Svalbard Treaty
- Ratifications of the treaty
- Signed: 9 February 1920
- Location: Paris, France
- Effective: 14 August 1925
- Condition: Ratification by all the signatory powers
- Parties: 49 – see list
- Depositary: Government of the French Republic
- Languages: French and English

Full text
- Spitsbergen Treaty at Wikisource

= Svalbard Treaty =

Treaty recognising Norwegian sovereignty over Svalbard

The Svalbard Treaty (originally the Spitsbergen Treaty) recognises the sovereignty of Norway over the Arctic archipelago of Svalbard, at the time called Spitsbergen. The exercise of sovereignty is, however, subject to certain stipulations, and not all Norwegian law applies. The treaty restricts military uses of the archipelago, but it is not demilitarized. The signatories were given equal rights to engage in commercial activities (mainly coal mining) on the islands. Norway and Russia have exercised this right.

Uniquely, the archipelago is an entirely visa-free zone under the terms of the Svalbard Treaty.

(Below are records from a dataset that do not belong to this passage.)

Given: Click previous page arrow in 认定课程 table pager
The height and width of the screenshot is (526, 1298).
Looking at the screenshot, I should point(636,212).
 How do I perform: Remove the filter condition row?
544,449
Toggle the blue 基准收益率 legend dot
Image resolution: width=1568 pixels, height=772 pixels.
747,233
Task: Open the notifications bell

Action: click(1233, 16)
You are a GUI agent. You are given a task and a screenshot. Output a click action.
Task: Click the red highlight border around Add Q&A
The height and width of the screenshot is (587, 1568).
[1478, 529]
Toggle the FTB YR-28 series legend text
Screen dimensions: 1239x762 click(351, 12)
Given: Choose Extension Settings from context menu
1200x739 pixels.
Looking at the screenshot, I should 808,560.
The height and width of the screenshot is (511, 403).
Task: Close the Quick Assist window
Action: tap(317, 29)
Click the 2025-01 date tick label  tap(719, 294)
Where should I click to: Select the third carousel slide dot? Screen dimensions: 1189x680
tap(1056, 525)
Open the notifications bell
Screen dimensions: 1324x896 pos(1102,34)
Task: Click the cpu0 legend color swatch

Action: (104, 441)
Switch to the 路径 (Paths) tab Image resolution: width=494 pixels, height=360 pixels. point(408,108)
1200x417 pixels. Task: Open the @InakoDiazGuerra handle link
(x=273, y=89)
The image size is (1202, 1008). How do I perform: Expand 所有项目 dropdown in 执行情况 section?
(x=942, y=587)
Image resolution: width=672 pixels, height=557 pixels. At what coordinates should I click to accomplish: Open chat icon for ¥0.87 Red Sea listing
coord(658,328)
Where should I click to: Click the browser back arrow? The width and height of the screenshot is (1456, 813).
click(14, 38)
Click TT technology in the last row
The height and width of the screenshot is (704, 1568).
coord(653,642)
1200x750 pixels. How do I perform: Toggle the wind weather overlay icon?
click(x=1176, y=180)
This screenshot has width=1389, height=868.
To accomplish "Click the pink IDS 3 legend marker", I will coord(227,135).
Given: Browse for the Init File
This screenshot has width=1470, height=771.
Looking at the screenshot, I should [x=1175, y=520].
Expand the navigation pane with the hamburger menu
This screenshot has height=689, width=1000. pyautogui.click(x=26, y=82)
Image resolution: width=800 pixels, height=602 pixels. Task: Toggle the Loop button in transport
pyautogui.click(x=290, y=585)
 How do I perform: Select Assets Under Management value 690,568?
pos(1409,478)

The treaty was signed on 9 February 1920 and submitted for registration in the League of Nations Treaty Series on 21 October 1920. There were 14 original High Contracting Parties: Denmark, France, Italy, Japan, the Netherlands, Norway, Sweden, the United Kingdom (including Australia, Canada, New Zealand, South Africa, and India), and the United States. Of the original signatories, Japan was the last to ratify the treaty, on 2 April 1925, and the treaty came into force on 14 August 1925.

Many additional nations acceded to the treaty after it was ratified by the original signatories, including several before it came into force. As of 2026, there are 49 parties to the treaty.

==Name of the treaty==
The original treaty is titled the Treaty recognising the sovereignty of Norway over the Archipelago of Spitsbergen. It refers to the entire archipelago as Spitsbergen, which had been the only name in common usage since 1596 (with minor variations in spelling). In 1925, five years after the conclusion of the treaty, the Norwegian authorities officially renamed the islands "Svalbard". This new name was a modern adaptation of the ancient toponym Svalbarði, attested in the Norse sagas as early as 1194. The exonym Spitsbergen subsequently came to be applied to the main island in the archipelago. Accordingly, in modern historiography the Treaty of Spitsbergen is commonly referred to anachronistically as the Svalbard Treaty to reflect the name change.

==History==
The archipelago was discovered by the Dutch explorer Willem Barentsz in 1596. It was named Spitsbergen, meaning 'sharp-peaked mountains' (literally 'spits-berg'). It was uninhabited. The islands were renamed in the 1920s by Norway as Svalbard.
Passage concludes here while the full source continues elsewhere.